Aim of the exercise: The data below is to be repeated in full, exactly as given.
+++
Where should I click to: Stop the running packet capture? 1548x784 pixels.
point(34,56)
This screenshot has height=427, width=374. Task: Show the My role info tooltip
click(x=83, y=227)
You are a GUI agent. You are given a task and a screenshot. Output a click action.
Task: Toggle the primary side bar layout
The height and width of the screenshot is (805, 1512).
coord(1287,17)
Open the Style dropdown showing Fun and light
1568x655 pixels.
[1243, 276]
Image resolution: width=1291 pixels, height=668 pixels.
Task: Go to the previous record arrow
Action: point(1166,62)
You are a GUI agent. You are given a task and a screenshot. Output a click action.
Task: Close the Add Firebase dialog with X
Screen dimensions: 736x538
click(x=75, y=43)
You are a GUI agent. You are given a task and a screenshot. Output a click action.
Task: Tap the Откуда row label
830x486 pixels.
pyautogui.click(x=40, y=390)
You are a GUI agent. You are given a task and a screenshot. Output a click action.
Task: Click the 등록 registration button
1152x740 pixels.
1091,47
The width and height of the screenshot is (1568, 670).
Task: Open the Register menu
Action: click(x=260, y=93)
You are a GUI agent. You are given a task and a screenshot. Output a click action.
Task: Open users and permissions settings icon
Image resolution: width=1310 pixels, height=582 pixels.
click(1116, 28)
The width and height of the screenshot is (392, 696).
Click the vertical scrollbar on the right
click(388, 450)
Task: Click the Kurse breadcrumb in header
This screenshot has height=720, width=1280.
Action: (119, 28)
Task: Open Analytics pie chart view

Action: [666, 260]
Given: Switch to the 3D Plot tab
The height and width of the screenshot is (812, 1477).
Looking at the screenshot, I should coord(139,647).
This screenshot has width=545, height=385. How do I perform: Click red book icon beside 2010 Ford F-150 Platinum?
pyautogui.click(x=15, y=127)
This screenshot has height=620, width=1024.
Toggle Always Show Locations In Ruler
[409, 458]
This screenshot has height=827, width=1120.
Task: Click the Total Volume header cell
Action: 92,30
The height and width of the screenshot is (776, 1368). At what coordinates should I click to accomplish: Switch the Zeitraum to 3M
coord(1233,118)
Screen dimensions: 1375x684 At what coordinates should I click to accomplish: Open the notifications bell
+++
Output of the task:
Where should I click to: Stop the running packet capture? 1548x784 pixels.
point(34,56)
This screenshot has height=427, width=374. Task: Show the My role info tooltip
click(x=83, y=227)
You are a GUI agent. You are given a task and a screenshot. Output a click action.
Task: Toggle the primary side bar layout
The height and width of the screenshot is (805, 1512).
coord(1287,17)
Open the Style dropdown showing Fun and light
1568x655 pixels.
[1243, 276]
Image resolution: width=1291 pixels, height=668 pixels.
Task: Go to the previous record arrow
Action: point(1166,62)
You are a GUI agent. You are given a task and a screenshot. Output a click action.
Task: Close the Add Firebase dialog with X
Screen dimensions: 736x538
click(x=75, y=43)
You are a GUI agent. You are given a task and a screenshot. Output a click action.
Task: Tap the Откуда row label
830x486 pixels.
pyautogui.click(x=40, y=390)
You are a GUI agent. You are given a task and a screenshot. Output a click action.
Task: Click the 등록 registration button
1152x740 pixels.
1091,47
The width and height of the screenshot is (1568, 670).
Task: Open the Register menu
Action: click(x=260, y=93)
You are a GUI agent. You are given a task and a screenshot. Output a click action.
Task: Open users and permissions settings icon
Image resolution: width=1310 pixels, height=582 pixels.
click(1116, 28)
The width and height of the screenshot is (392, 696).
Click the vertical scrollbar on the right
click(388, 450)
Task: Click the Kurse breadcrumb in header
This screenshot has height=720, width=1280.
Action: (119, 28)
Task: Open Analytics pie chart view

Action: [666, 260]
Given: Switch to the 3D Plot tab
The height and width of the screenshot is (812, 1477).
Looking at the screenshot, I should coord(139,647).
This screenshot has width=545, height=385. How do I perform: Click red book icon beside 2010 Ford F-150 Platinum?
pyautogui.click(x=15, y=127)
This screenshot has height=620, width=1024.
Toggle Always Show Locations In Ruler
[409, 458]
This screenshot has height=827, width=1120.
Task: Click the Total Volume header cell
Action: 92,30
The height and width of the screenshot is (776, 1368). At what coordinates should I click to accomplish: Switch the Zeitraum to 3M
coord(1233,118)
Screen dimensions: 1375x684 At what coordinates should I click to accomplish: Open the notifications bell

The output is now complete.